If ever this gets to you, it means that my life has turned out perfectly well after the heartbreak and the immense hope and you are the commencement of all the laughter, the tears, the pain, the pleasure and every word you can think of that comes along with love or marriage.

Congratulate me, your mom, on this. It was never easy getting you “here.” Before you think of anything else, what I meant was “this life”, “you”, and most importantly, “your father.”

He is the man I know I wanted to marry the first time I saw him. I remember perfectly that he was wearing a black, leather jacket, denim, and Rayban. He had a smirk on his face as he approached me.

And me? Well, I was wearing a gray shirt and denims and uh, I was just staring at him until he was whoa, on my face.

He lived in the North, I, in the South and we never celebrated even a single anniversary because we would always forget. Like all the time. On our 22nd month we decided to call it quits. He. Actually. But one weird thing about your father is that he never stopped being there. Although he became a jerk one in a while. But he never left.

It was like an unofficial affair we had and your dad got me confused for a couple of years more. And we never became official again—rhetorically, at least.
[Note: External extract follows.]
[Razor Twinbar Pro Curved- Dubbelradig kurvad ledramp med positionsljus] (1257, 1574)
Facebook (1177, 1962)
But here you are. And I am so happy that you are here because I have always wanted a “you”.  I am ecstatic that your dad is your dad and he is the love of my life.

I know that he has craziness in him and you might just actually be his exact replica and I don’t know if I can handle two of him… but I am excited!

But you can be whatever ypu. Want to be. I will never push you into something you don’t want to except if you don’t want to brush your hair or take a bath, well, that’s a different story but you are me and your dad so I am sure you are a bundle of everything that is wonderful in our world.

Just be who you are. Sing. Dance. Play the piano. Jump off a cliff. Fly. Do it! Do whatever will breathe life into your systems but most importantly be our baby.

Love your dad for aside from me, yes he is head over heels for me, you are his next most favorite person. Well, actually you share the same rank as Zean. But he is also a very cute boy, I am sure you’d love him as your kuya because he already is and I care about him too.

I love you baby.

I am happy you are about to come. Because I was broken and I only wished for us to end up together but here we are. Again. Together. With you.

Do not pressure yourself to fit in other’s standards because the only standard an you have to exceed is the standards you set for yourself.

You can make it in life because you have my genes. And your dad’s. So, life you are as smart as you are good looking and talented. Haha. Kidding aside, with persistence and a good intention, you can accomplish anything.

Don’t be disheartened at any point. You can make it life isn’t always fair and beautiful but it is normal. Don’t strive to be the beat but aspire to always be better.